IRS Security Summit – IRS, States and Industry Partners Collaborative Effort  to Fight Tax Identity Theft

Since March 2015, IRS officials, State tax  administrators, Tax Software industry, Financial institutions, and tax preparer  groups have been working together to identify the steps that need to be taken  to combat tax-related identity theft.

The Security Summit has also been focusing on making tax  preparers aware that they are vulnerable to phishing email schemes that target  them with the intent of taking over a preparer’s computer system to gain access  to their client information and their tax program.

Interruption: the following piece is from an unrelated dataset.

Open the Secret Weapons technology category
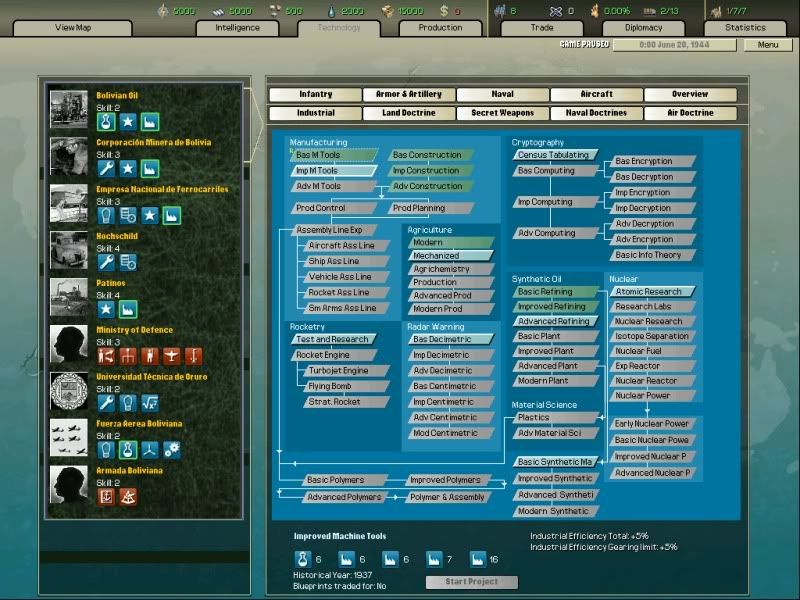 point(502,113)
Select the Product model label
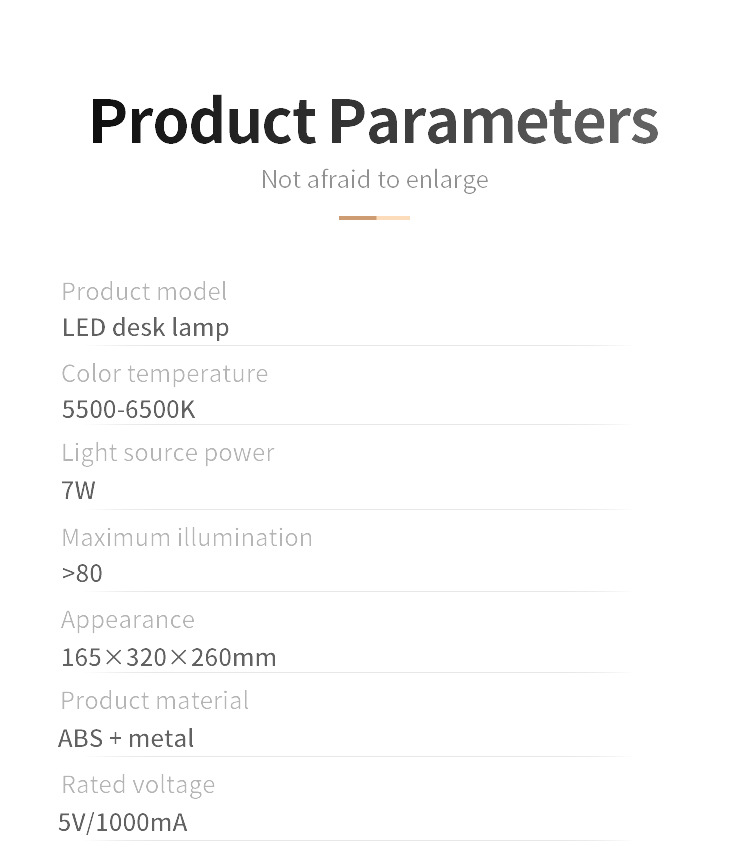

Over the  past two filing seasons the Security Summit has implemented the following to  help protect taxpayers:

 
• New password standards to access tax  software.
 
• Software providers are now including  additional data elements from individual and business tax return submissions  that IRS and states are using to assist them in their efforts to detect and  prevent identity theft returns.
 
• Industry partners are performing regular reviews to identify possible  identity theft schemes and report them to the IRS and state partners to help  stay on top of emerging schemes.
 
• Requesting additional data be provided with the e-filed federal and       state return. An example is asking for information from the taxpayer’s       driver’s license or State ID.
 
• Working  towards setting security guidelines for the tax software industry.
 
• Creating  educational awareness campaigns to ensure that tax preparers have the information they need to  protect themselves from cyberattacks and safeguard taxpayer data (i.e.  “Taxes.Security.Together.” and  “Protect  Your Clients; Protect Yourself”).
 
• Setting up a centralized analysis center that       will allow IRS, States and Tax Software companies to share actionable data       and information regarding tax identity theft schemes.